National Taiwan Normal University (NTNU) Department of Physical Education and Sports Sciences professor Chang Yu-kai (張育愷) was the youngest member of this year’s US National Academy of Kinesiology fellows announced at the academy’s annual meeting this year from Sept. 26 to 28.
Chang’s Exercise Behavior and Mood during the COVID-19 Pandemic in Taiwan: Lessons for the Future was cited by the Central Epidemic Command Center (CECC) as a reference document during the pandemic.
Last year, Chang also translated the Preferred Reporting Items for Systematic Reviews and Meta-Analyses (PRISMA) to Traditional Chinese and had a vital role in efforts to log the nation as “Taiwan” on the PRISMA Web site.
Photo courtesy of the National Taiwan Normal University
Sports and exercise form the basis of personal health, Chang said yesterday, adding that he is honored to share his knowledge of kinesiology so that more people could benefit from exercise.
The Academy was founded in 1926 and is a member-based non-governmental organization. It aims to encourage and promote the study and educational applications of the art and science of human movement and physical activity, and to honor persons contributing to these studies by selecting them as academy members.
Chang is the fourth Taiwanese to receive this honor, with the others being Wu Wen-chung (吳文忠) who was chosen in 1976, Tsai Min-chung (蔡敏忠) in 1981, and Hung Tsung-min (洪聰敏) in 2018.
Chang obtained his PhD at the University of North Carolina, Greensboro, in 2008 and began teaching at NTNU in 2018.
He helped found the university’s Physical Activity and Cognitive Neuroscience Laboratory and is the head of the department.
He has authored more than 270 articles, was responsible for more than 10 chapters in international textbooks and headed the translation projects for four international academic works.

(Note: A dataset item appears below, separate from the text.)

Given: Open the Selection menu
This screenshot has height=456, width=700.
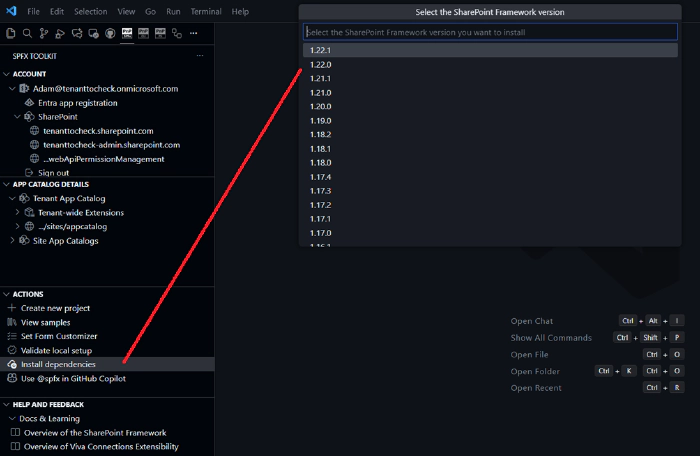Looking at the screenshot, I should [90, 11].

Chang is the sole scholar in sports science from Taiwan recognized in the World’s Top 2 percent Scientist List (sports science category) since 2021 and was this year invited to become the coeditor for the International Journal of Sport and Exercise Psychology, making him the only Taiwanese scholar to be an editor of a journal listed under the Social Sciences Citation Index (SSCI).